Entre ces deux diplômes, il est tour à tour rédacteur en chef du journal La Cloche de la Jeunesse étudiante chrétienne (JEC) et secrétaire de rédaction à Notre Temps. Alatara Fortunat, ancien collègue et toujours ami de Madjissembaye, se souvient : Il avait donné un nouvel élan à La Cloche. C'était déjà un bosseur très humble, qui aimait apprendre au contact des autres. Il est ensuite devenu un excellent secrétaire de rédaction. À Notre Temps, il corrigeait nos papiers avec objectivité et talent.
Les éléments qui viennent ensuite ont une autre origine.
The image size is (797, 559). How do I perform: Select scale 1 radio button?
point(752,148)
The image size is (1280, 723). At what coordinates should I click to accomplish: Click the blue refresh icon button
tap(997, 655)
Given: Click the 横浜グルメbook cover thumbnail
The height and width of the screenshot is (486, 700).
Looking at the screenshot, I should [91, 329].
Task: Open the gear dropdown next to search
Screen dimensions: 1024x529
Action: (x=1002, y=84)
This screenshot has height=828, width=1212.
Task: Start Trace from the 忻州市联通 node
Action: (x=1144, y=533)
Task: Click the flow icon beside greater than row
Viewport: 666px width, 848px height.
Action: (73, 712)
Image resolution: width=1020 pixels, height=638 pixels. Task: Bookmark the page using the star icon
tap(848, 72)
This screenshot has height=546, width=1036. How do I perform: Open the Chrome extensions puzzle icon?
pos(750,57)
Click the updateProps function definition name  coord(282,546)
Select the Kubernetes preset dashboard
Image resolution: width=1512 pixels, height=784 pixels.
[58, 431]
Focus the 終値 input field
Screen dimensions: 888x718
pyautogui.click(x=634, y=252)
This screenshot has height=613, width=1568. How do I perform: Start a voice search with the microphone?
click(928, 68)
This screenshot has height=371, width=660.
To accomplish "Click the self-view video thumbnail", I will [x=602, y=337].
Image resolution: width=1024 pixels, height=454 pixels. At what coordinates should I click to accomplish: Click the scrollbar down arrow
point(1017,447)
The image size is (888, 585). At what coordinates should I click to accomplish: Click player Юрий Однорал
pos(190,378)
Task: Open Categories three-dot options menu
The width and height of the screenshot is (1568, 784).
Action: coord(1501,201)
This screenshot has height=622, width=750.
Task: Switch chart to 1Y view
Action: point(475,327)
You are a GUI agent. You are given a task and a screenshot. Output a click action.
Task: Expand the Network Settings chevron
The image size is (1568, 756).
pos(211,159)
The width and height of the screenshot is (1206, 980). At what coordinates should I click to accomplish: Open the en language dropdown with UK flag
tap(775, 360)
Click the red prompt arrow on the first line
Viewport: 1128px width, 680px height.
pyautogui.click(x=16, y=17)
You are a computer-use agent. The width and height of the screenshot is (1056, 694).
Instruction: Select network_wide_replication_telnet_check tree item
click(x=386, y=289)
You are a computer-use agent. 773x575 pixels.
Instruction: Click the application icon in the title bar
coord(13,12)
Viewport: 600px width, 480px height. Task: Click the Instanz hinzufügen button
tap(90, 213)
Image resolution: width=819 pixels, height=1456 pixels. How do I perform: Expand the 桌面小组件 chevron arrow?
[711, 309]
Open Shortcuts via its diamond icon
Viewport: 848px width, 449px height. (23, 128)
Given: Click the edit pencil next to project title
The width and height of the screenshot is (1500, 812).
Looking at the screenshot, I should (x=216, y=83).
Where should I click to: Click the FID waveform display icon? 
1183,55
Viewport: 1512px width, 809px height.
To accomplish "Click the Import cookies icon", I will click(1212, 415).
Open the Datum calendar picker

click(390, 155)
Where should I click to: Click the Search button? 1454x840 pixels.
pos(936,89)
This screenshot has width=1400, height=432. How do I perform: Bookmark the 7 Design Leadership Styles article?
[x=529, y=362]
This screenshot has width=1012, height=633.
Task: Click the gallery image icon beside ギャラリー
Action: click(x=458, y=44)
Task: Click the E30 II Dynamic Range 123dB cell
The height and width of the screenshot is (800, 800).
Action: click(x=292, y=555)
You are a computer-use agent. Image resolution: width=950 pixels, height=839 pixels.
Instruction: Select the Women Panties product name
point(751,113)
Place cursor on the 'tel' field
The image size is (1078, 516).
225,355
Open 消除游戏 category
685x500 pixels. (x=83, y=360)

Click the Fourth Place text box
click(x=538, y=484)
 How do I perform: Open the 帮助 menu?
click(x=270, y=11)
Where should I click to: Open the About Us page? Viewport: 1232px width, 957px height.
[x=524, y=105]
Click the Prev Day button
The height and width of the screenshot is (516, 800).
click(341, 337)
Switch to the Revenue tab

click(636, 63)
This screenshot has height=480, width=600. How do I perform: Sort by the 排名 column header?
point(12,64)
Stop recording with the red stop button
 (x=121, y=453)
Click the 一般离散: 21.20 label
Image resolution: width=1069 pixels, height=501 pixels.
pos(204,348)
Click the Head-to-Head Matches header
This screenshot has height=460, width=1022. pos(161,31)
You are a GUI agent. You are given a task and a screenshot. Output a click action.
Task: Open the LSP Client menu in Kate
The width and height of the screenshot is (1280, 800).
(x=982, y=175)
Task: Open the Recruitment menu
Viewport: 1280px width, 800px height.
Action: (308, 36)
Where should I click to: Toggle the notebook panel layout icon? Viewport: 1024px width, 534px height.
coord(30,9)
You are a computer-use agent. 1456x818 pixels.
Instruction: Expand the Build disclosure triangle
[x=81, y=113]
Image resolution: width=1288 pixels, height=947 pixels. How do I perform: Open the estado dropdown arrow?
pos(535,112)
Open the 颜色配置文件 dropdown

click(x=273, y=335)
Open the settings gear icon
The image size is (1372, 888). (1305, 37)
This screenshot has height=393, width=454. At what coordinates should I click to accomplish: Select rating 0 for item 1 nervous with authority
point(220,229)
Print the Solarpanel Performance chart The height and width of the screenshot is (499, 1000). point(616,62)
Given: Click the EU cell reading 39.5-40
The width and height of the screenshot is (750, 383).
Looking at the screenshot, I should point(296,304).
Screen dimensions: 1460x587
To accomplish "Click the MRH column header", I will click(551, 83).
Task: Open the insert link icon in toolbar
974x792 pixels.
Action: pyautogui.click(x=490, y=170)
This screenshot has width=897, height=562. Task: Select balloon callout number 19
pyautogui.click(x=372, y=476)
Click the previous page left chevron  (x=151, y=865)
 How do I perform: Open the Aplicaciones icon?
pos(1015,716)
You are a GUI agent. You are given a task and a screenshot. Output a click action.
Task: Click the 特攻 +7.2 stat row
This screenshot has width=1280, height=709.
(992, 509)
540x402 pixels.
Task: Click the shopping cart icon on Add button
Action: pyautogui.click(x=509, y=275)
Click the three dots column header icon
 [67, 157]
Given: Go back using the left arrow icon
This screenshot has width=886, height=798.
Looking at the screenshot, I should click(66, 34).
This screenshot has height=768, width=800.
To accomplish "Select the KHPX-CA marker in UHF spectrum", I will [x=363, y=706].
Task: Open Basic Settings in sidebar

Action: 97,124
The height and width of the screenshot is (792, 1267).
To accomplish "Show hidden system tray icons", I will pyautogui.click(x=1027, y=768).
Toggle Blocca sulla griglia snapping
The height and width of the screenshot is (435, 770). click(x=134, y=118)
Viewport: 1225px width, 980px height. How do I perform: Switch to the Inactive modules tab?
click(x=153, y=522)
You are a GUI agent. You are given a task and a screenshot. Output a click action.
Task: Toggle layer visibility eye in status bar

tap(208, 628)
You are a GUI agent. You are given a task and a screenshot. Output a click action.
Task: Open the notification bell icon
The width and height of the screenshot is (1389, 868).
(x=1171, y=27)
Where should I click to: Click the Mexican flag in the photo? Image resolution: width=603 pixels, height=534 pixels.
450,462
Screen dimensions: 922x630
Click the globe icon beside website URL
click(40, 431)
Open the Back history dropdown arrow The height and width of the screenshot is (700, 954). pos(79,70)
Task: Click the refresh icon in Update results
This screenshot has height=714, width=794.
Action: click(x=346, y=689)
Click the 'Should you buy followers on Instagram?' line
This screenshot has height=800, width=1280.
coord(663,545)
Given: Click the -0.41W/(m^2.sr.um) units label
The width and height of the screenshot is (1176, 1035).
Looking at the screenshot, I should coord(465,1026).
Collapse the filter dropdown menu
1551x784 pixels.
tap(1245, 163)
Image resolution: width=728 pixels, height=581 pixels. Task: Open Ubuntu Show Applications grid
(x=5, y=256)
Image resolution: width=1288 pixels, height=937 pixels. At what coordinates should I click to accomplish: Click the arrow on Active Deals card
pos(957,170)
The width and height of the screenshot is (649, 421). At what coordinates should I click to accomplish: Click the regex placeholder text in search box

Nous sommes utiles au quotidien
Rapidement, Madjissembaye Ngarndinon gravit les échelons : rédacteur en chef du journal Abba Garde (2017 à 2020), puis secrétaire de rédaction et, depuis janvier 2021, directeur de publication du journal en ligne Tchadinfos.com. Il est méticuleux et a implémenté la qualité que je voulais, sur la diversité et la quantité des sujets. Il était davantage journaliste papier, mais il a fait de gros efforts pour s'approprier la culture du journalisme digital. Je trouve toutefois qu'il n'est pas assez répressif comme directeur de publication, car il n'aime pas offenser les gens, alors que diriger un média c'est comme à l'armée, estime Mamadou Djimtebaye, directeur général et fondateur de Tchadinfos.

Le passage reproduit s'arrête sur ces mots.